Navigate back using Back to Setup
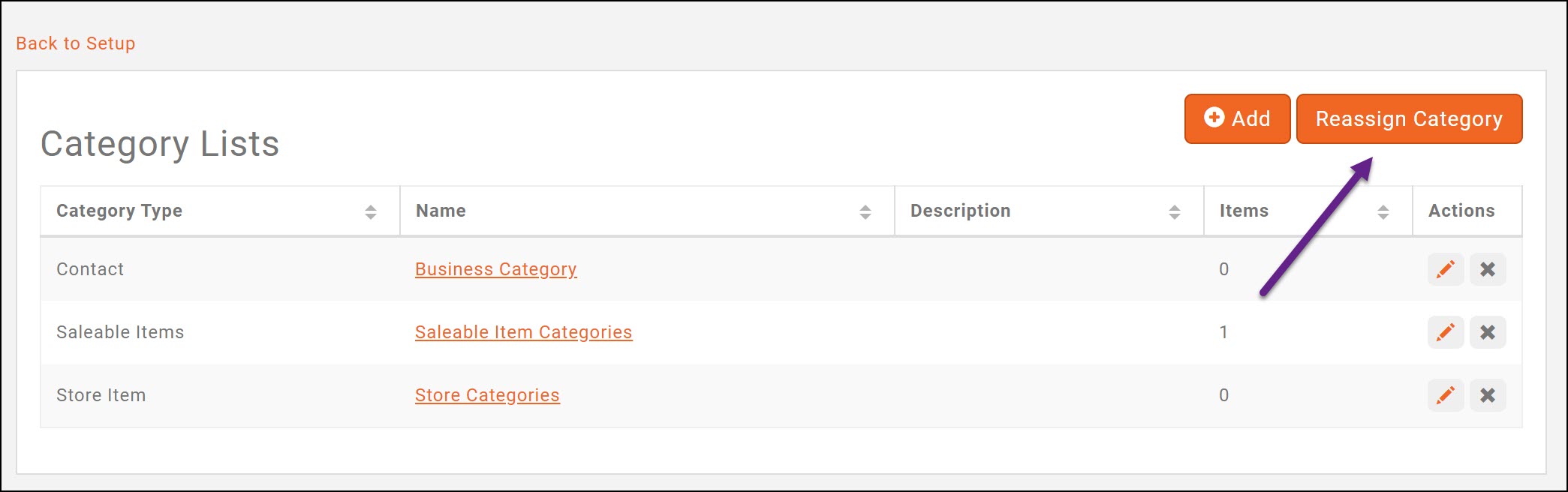The image size is (1568, 492). pyautogui.click(x=74, y=43)
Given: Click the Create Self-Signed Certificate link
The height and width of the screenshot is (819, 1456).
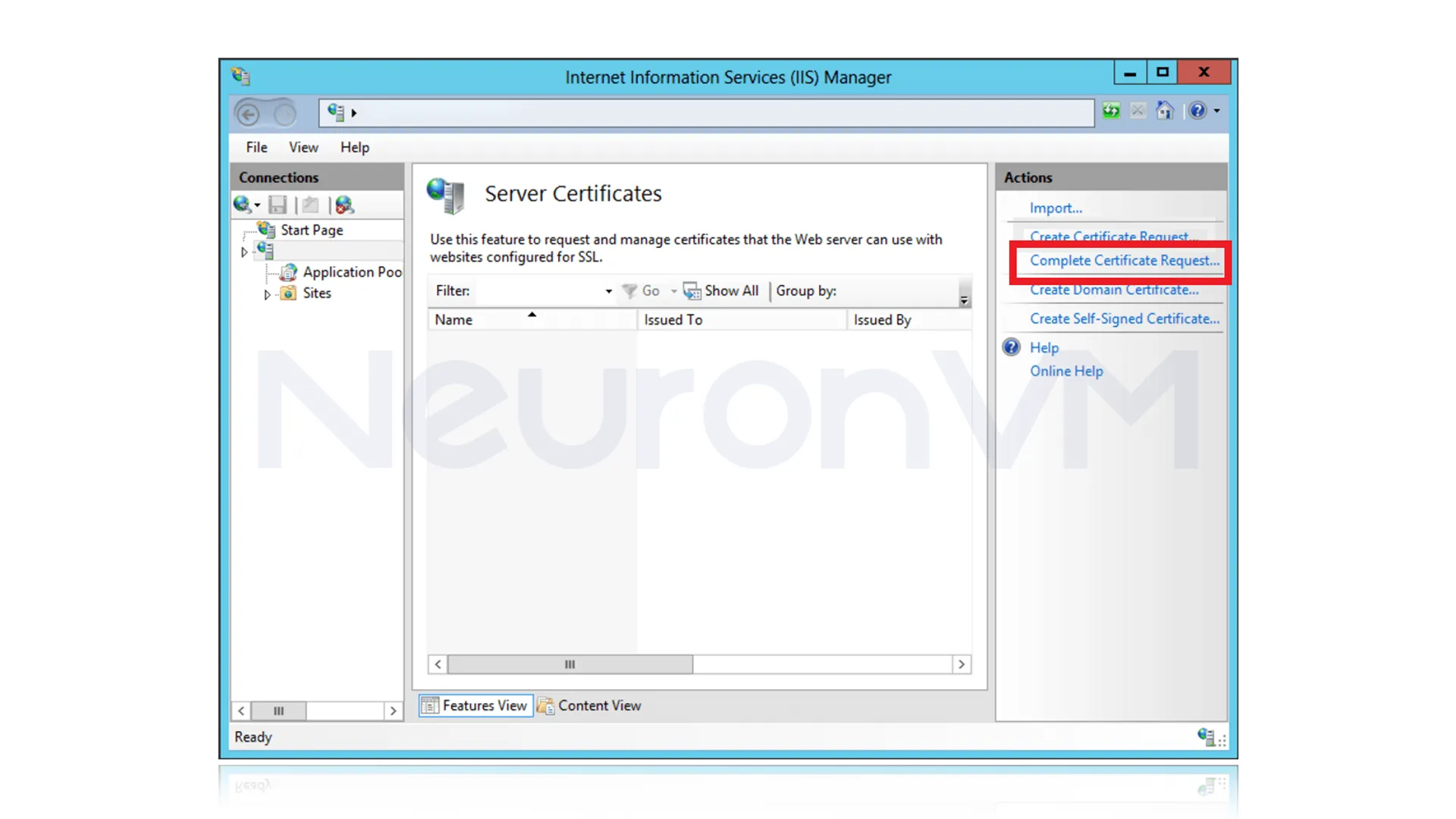Looking at the screenshot, I should [1124, 318].
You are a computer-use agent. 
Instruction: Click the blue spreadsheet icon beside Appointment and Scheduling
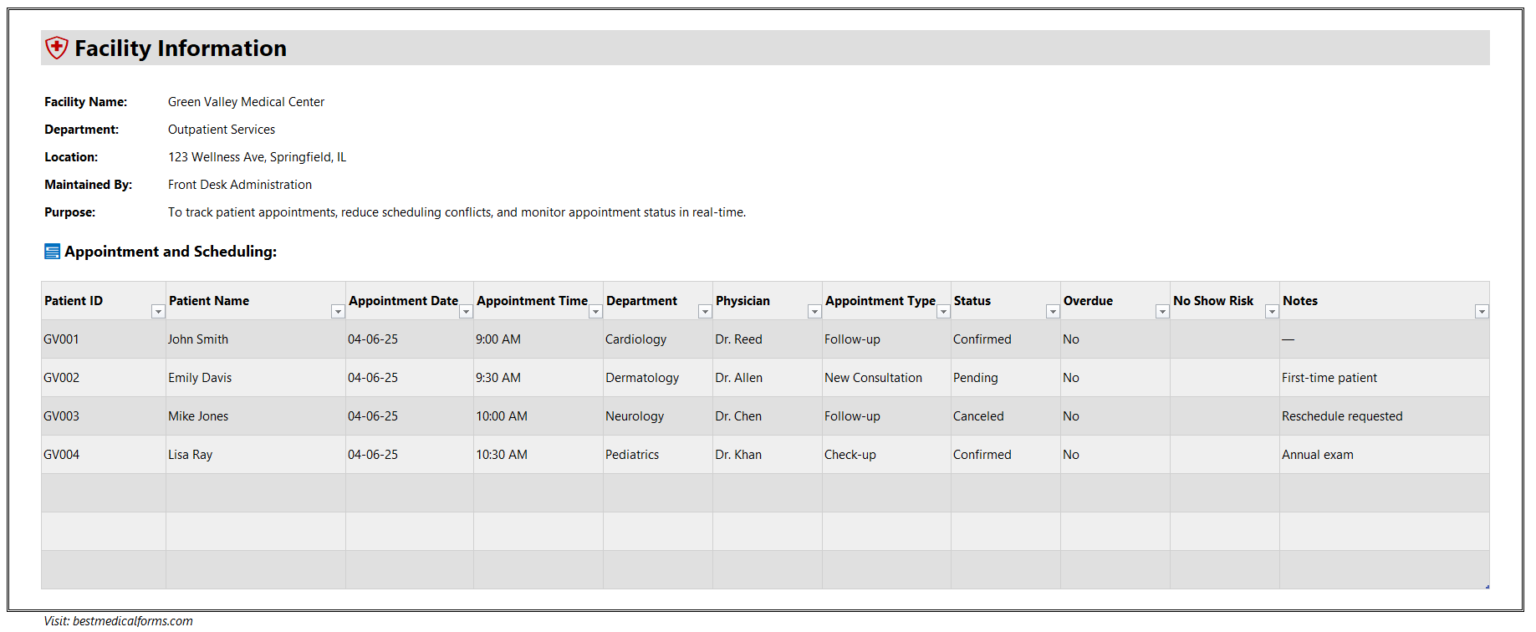click(51, 251)
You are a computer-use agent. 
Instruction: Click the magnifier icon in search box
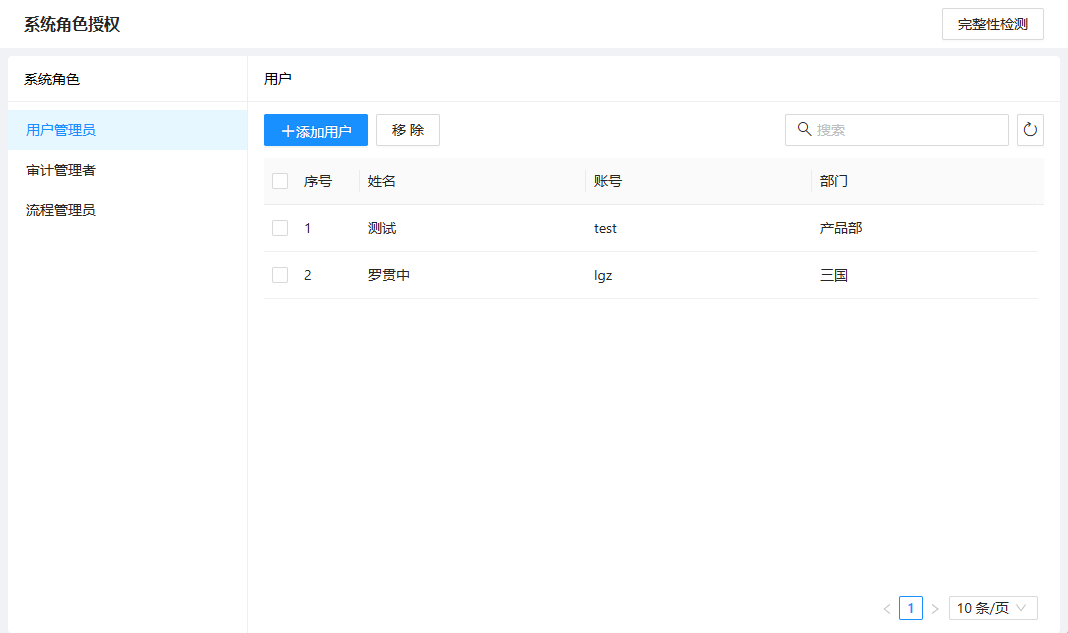coord(804,129)
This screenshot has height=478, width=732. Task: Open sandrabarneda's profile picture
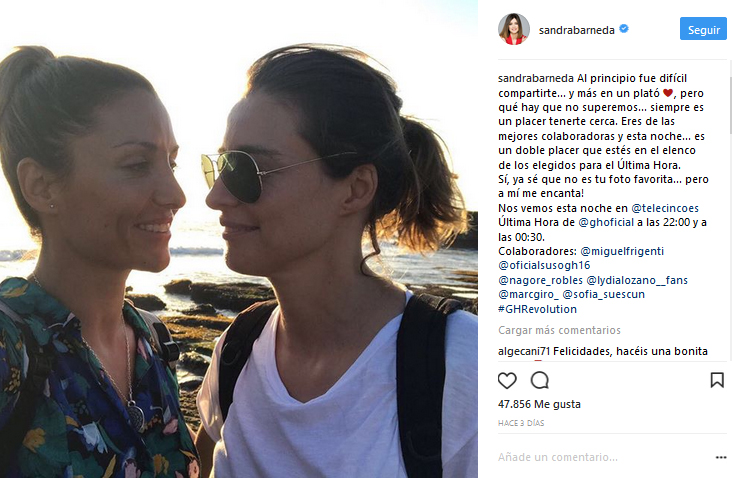click(x=514, y=29)
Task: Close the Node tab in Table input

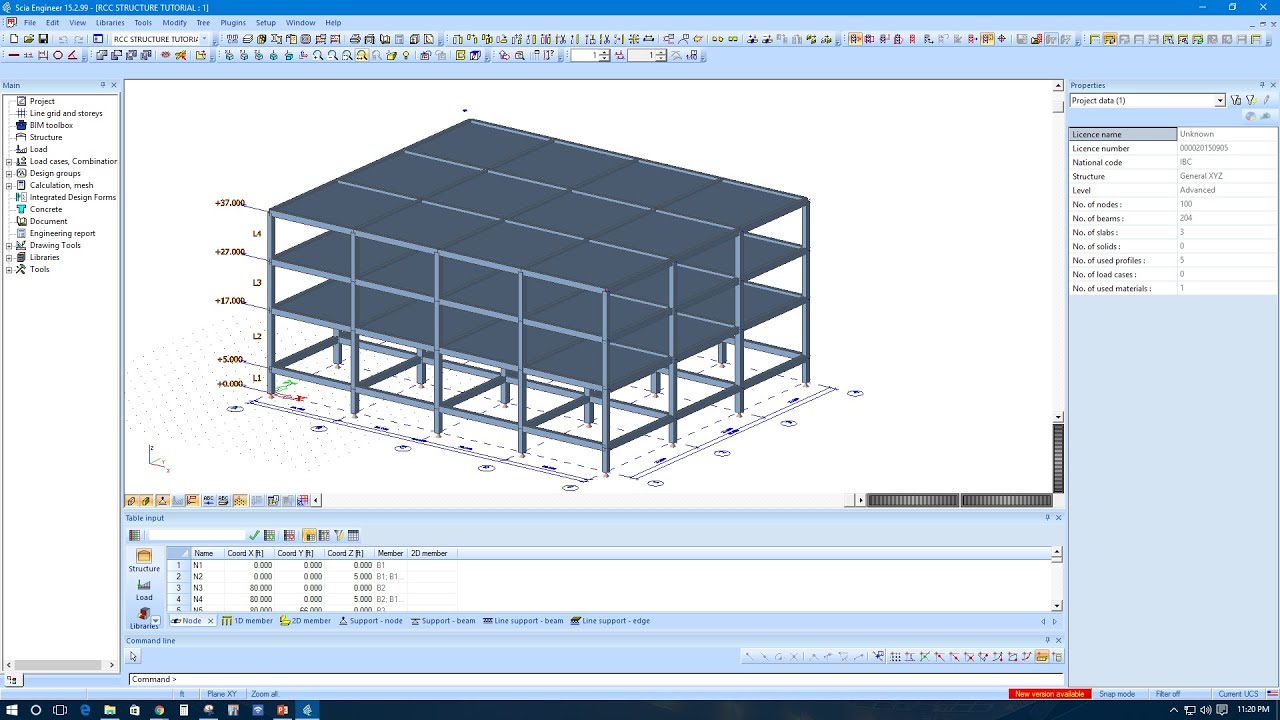Action: tap(211, 621)
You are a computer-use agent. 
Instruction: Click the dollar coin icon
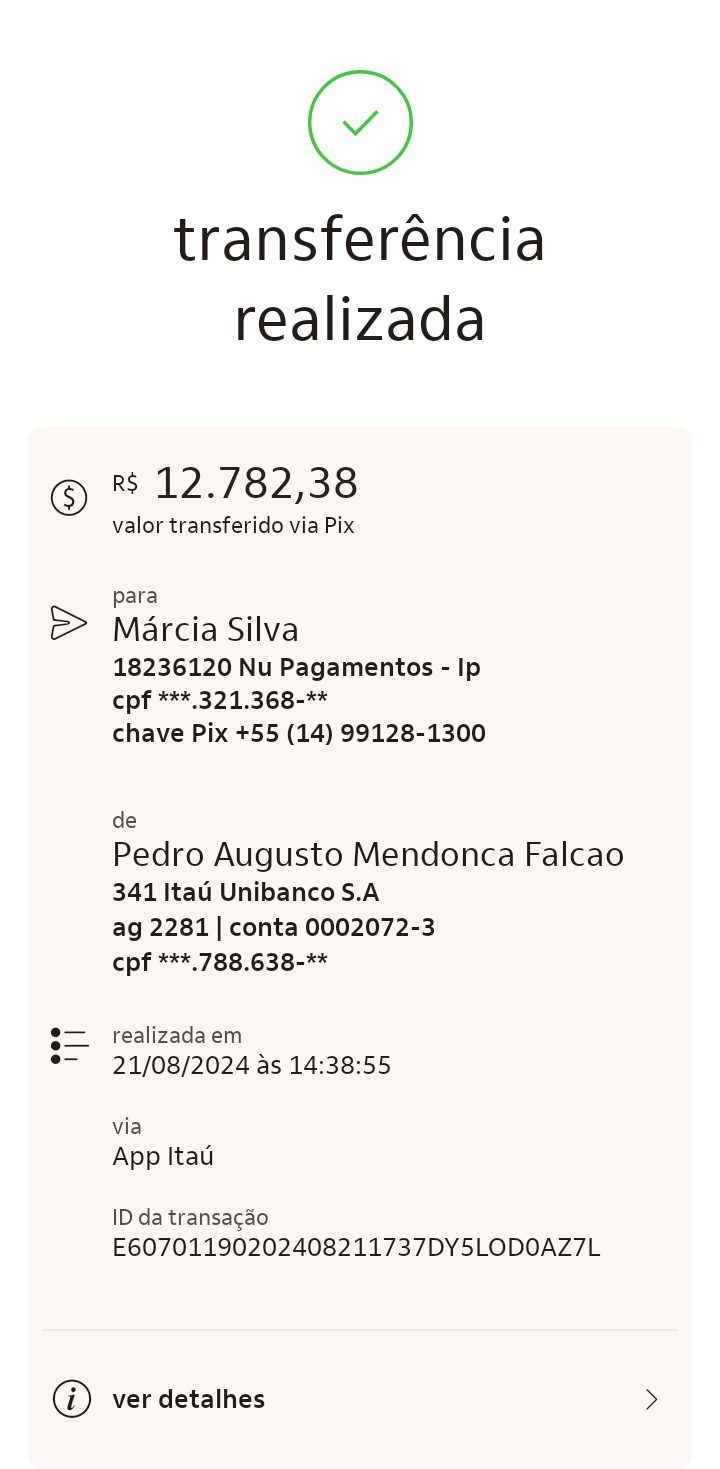(69, 497)
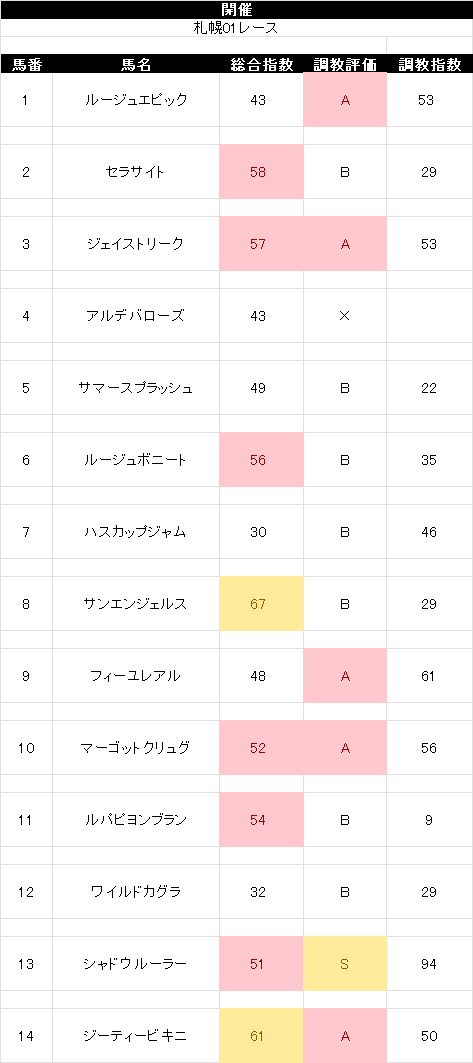Select the × rating for アルデバローズ
Screen dimensions: 473x1063
(x=345, y=316)
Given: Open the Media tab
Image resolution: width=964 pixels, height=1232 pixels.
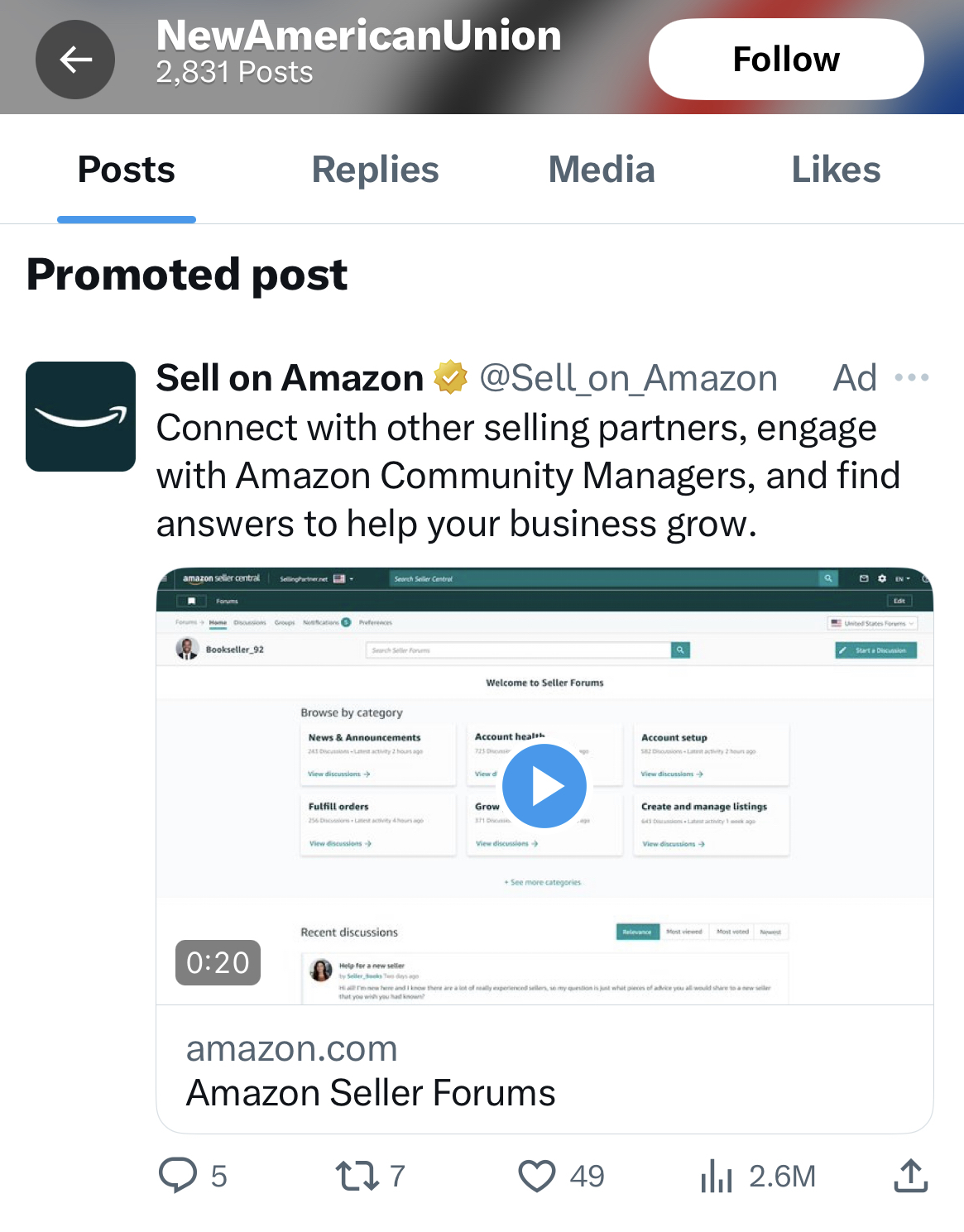Looking at the screenshot, I should point(602,170).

[Exercise description] Arrange the lines of the listing above, from the line containing "Given: Click the" through the end of the listing, as a JSON list of strings with one string per line and blank lines left out. Leave the pictures out of the answer.

[Complete response]
[
  "Given: Click the Create Self-Signed Certificate link",
  "The height and width of the screenshot is (819, 1456).",
  "Looking at the screenshot, I should [1124, 318].",
  "You are a computer-use agent. ",
  "Instruction: Click the blue spreadsheet icon beside Appointment and Scheduling",
  "click(51, 251)",
  "You are a computer-use agent. ",
  "Instruction: Click the magnifier icon in search box",
  "coord(804,129)",
  "This screenshot has height=478, width=732. Task: Open sandrabarneda's profile picture",
  "click(x=514, y=29)",
  "Task: Close the Node tab in Table input",
  "Action: tap(211, 621)",
  "You are a computer-use agent. ",
  "Instruction: Click the dollar coin icon",
  "(69, 497)",
  "Select the × rating for アルデバローズ",
  "Screen dimensions: 473x1063",
  "(x=345, y=316)",
  "Given: Open the Media tab",
  "Image resolution: width=964 pixels, height=1232 pixels.",
  "Looking at the screenshot, I should point(602,170)."
]